Une belle journée, brouillard ce matin jusqu’à 7 heures. Hier soir, en revenant, je remarquais une tranchée que l’on avait creusée en face de la rue Morel et qui venait jusqu’au milieu du boulevard. Elle était entourée de cordes. Je pensais en moi-même “voilà là un piège pour les autos”.
Cela n’a pas manqué. Quand ce matin je suis repassé, une auto était venue buter contre la tranchée et dressait son arrière vers le ciel. Certes cela eut pu être évité si comme ce soir, on avait établi une solide palissade en planches et mis un agent. Toujours la même histoire, on attend qu’un accident soit arrivé pour prendre des mesures.
Ce matin, + 6 max, ce soir + 15. Ce soir, je me fais un tapioca qui est prêt et je continue mes flageolets. Je suis allé payer mon terme à la concierge. Il n’y a pas de changements, 172,40. Il va falloir samedi prochain que je m’achète un peu de lingerie.
Il est encore plus instructif de consulter de vieux bouquins que d’écouter la T.S.F.
Entendre “un meuble signé Lévitan dure longtemps”, “le vernis Cire”, les galeries Barbès et leur bonhomme en bois…
Ainsi ce soir en pensant aux livres d’histoire que l’on met entre les mains des jeunes écoliers, je pensais au Père Loriquet dont mon professeur M.Pierre autrefois nous parla.

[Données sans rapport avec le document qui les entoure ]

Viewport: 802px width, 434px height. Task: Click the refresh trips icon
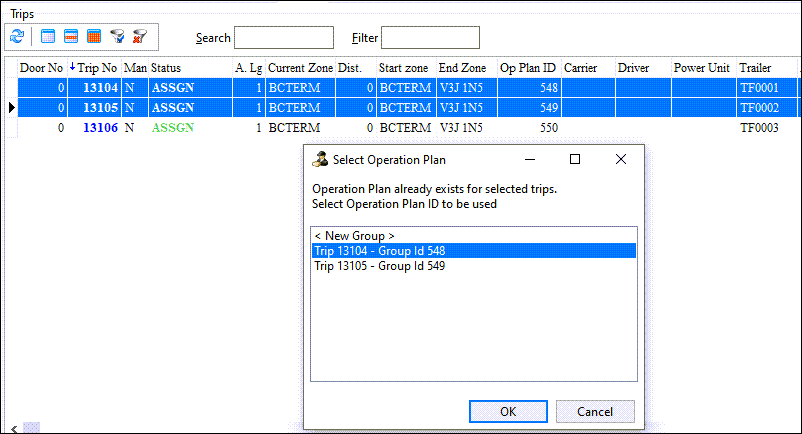tap(17, 37)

Il avait écrit une histoire de France en deux volumes toute truquée. Ce fut ce qui le rendit plus célèbre à la postérité. Il était né à Epernay en 1767 et il mourut à Paris en 1845. C’était un jésuite et éducateur, vulgarisateur, célèbre pour son époque. Nos éducateurs qui travestissent l’histoire à la mode du Père Loriquet.
Et Lorette qui donne son nom à Notre Dame de Lorette, et bien, il y a bientôt un siècle, ce nom était donné aux femmes galantes. Et comme dans ce quartier de la ville, il y en avait beaucoup, on nomma l’église ainsi. Elle fut édifiée sur les plans de l’architecte Hippolite Lebas (architecte, 1823-1836).
A cette époque, les masses populaires étaient pour Napoléon comme aujourd’hui elles sont pour le socialisme. Bonaparte était le socialiste de l’époque, il flattait les masses populaires leur promettant monts et merveilles. Tout pour le peuple et par le peuple. On sait ce qu’il en advint. Les socialistes de notre époque emploient les mêms procédés des bonapartistes d’il y a un siècle. On flatte les masses populaires, on leur promet le bonheur, la paix, tout ce qui peut faire un peuple heureux et puis on déchantera. La dictature socialiste ne pourra contenter tout le monde. les communistes eux les ramèneront à l’esclavage organisé, on tuera les trop chétifs et on ne gardera que les plus robustes, on les nourrira comme on nourrit un troupeau.
Enfin, l’humanité aura progressé, l’homme animal supérieur dominera des masses d’hommes inférieurs ravalés au rang de bétail.
On leur fera refaire des pyramides en attendant qu’ils se relèvent pour prendre une Bastille.